Call for your Health

As people attain a level of fitness that meets their needs and further improvement is not desired, the program switches from developing fitness to maintaining it. At this point the principles of overload and progression may be set aside, but both are necessary for the improvement phase of fitness. Overload involves subjecting the body to unaccustomed stress. Challenging the body to periodically accept a slightly increased level of work forces it to adapt by attaining a higher level of fitness. When to impose each new challenge involves the principle of progression. The workload is increased only when the exerciser is ready to accept a new challenge. For aerobic exercise, target heart rate and/or perceived exertion may be used to establish criteria for scheduling the progression of exercise. For example, if you jog, swim, or cycle a certain distance, the exercise heart rate will decrease over time as your body adapts to training. When the exercise heart rate drops to a predetermined level, you should adjust the pace and/or distance to return to the original target zone.

The principle of specificity of training suggests that the body adapts according to the specific type of stress placed on it. The muscles involved in any activity are the ones that adapt, and they do so in the specific way in which they are used. For example, jogging prepares you for jogging but is poor preparation for cycling. Cycling does not prepare you for swimming. Although all these activities stress the cardiorespiratory system, they are sufficiently different that there is little fitness carryover among them.

The principle of specificity is particularly important for competitive athletes. Competitors attempt to maximize the returns from their training effort; therefore runners must train by running, swimmers must swim, and cyclists must cycle. The focus is on maximal improvement in one activity so that the body is trained in a specific manner. This locks athletes into regimented training programs, but people who exercise for health reasons are not under such constraints. They can vary activities and prevent the boredom of participating in the same activity week after week. Cycling, jogging, swimming, racquetball, cross country skiing, and weight training may be used in any combination or order for the development of physical fitness. This is the essence of cross training. Not only does cross training relieve boredom, it may reduce the incidence of injury because the same muscles are not being stressed in the same way during every workout.

Cross training has many advantages and is an excellent technique for attaining the health benefits of exercise. Variety, the major attraction of cross training, can also be a disadvantage. By participating in many different activities, you seldom become proficient in anyone. However, if the objective is health enhancement, proficiency is incidental.

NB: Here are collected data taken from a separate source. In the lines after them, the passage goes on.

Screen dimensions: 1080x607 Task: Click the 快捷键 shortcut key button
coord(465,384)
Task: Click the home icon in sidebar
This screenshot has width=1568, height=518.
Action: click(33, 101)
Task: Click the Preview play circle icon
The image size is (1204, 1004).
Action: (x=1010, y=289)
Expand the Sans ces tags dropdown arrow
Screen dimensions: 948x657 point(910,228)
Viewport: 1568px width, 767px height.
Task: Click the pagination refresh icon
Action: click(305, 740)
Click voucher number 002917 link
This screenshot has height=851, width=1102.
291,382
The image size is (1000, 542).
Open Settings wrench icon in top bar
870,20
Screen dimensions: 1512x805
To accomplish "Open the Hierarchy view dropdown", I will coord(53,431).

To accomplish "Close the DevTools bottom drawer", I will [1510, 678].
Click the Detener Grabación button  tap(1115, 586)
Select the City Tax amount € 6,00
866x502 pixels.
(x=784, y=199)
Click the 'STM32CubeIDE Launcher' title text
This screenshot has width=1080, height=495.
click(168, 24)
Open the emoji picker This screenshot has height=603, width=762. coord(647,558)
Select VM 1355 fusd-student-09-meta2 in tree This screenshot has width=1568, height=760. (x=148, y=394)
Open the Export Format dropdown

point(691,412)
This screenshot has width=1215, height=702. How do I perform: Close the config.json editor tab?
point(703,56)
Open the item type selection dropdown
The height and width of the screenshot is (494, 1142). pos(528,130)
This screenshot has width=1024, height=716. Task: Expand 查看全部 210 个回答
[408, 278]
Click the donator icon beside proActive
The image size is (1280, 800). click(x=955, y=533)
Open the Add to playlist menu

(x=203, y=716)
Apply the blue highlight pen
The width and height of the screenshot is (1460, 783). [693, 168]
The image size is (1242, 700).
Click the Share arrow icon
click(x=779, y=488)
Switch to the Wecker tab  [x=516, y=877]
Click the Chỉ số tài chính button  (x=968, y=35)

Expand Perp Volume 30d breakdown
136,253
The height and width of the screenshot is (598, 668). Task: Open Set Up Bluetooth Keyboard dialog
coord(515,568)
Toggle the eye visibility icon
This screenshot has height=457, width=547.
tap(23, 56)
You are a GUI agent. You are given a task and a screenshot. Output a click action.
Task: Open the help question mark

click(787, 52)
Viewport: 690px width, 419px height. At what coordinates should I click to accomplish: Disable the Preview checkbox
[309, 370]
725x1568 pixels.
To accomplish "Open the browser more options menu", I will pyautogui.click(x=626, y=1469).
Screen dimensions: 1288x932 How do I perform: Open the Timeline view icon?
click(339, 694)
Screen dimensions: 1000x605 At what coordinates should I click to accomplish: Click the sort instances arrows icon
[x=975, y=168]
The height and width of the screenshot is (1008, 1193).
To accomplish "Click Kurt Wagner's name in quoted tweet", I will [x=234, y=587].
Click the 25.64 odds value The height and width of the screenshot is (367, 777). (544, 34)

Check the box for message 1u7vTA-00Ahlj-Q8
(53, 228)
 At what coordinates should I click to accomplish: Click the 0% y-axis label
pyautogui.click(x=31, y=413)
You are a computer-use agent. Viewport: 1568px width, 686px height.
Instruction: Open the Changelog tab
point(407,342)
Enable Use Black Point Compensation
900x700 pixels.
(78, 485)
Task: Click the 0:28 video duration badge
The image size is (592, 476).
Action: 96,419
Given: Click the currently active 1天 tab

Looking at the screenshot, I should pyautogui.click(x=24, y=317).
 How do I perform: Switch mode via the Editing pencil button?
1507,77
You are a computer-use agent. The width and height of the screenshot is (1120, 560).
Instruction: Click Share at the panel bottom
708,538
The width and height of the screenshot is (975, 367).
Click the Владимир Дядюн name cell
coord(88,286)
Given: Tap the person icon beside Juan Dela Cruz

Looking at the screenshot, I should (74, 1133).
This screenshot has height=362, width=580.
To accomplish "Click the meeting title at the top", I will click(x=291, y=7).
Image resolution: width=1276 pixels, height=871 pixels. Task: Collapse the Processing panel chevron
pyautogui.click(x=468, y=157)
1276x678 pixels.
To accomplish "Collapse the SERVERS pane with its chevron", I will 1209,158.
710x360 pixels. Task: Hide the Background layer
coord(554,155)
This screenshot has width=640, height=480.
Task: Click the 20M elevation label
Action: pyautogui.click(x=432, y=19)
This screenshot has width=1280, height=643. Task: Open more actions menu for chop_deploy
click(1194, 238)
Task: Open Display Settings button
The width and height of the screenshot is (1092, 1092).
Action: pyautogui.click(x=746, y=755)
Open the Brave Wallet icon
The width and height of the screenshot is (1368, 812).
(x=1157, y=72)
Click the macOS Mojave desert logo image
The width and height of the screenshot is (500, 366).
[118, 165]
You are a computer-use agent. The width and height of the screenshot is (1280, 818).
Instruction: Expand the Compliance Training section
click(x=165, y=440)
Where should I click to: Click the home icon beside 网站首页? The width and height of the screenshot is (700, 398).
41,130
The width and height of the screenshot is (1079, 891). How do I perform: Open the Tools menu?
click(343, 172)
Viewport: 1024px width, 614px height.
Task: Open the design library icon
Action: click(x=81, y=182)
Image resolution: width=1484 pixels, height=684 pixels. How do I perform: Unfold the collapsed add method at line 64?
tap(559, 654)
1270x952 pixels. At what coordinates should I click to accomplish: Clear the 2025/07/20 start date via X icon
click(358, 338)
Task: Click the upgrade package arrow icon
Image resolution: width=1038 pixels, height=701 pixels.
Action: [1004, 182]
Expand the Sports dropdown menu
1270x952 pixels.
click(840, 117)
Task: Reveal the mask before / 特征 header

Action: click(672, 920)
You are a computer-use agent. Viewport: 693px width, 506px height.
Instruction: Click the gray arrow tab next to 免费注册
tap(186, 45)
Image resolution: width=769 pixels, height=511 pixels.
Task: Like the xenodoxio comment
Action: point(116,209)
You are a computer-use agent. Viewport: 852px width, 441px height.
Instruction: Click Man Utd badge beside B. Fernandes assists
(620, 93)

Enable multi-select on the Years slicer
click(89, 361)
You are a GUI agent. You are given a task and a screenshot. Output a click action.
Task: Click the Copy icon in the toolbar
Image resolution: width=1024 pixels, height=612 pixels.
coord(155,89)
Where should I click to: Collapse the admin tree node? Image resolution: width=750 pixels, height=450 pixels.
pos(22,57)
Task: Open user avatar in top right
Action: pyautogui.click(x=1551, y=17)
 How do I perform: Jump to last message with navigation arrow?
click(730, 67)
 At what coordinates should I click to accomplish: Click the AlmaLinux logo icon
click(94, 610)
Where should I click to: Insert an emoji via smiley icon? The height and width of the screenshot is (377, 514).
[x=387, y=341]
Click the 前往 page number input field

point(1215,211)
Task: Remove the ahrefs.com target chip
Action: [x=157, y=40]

Identifying goals provides some direction for the activities selected and the way the principles of exercise are to be manipulated to increase the probability of success. Only one or two major goals should be selected, and these should be as specific as possible so that an effective exercise program may be devised. Activities, objectives, and principles must match.

When you have identified the objectives and know what you wish to achieve from the exercise program, the means for sustaining the program must be identified next. The resolve to exercise is shakiest during the early stages of the program, usually because people push untrained bodies beyond their limits. This results in sore muscles, stiffness, and possible injury. The drop out rate is highest in the beginning of any exercise program. The irony is that the greatest return for the effort is attained during this phase.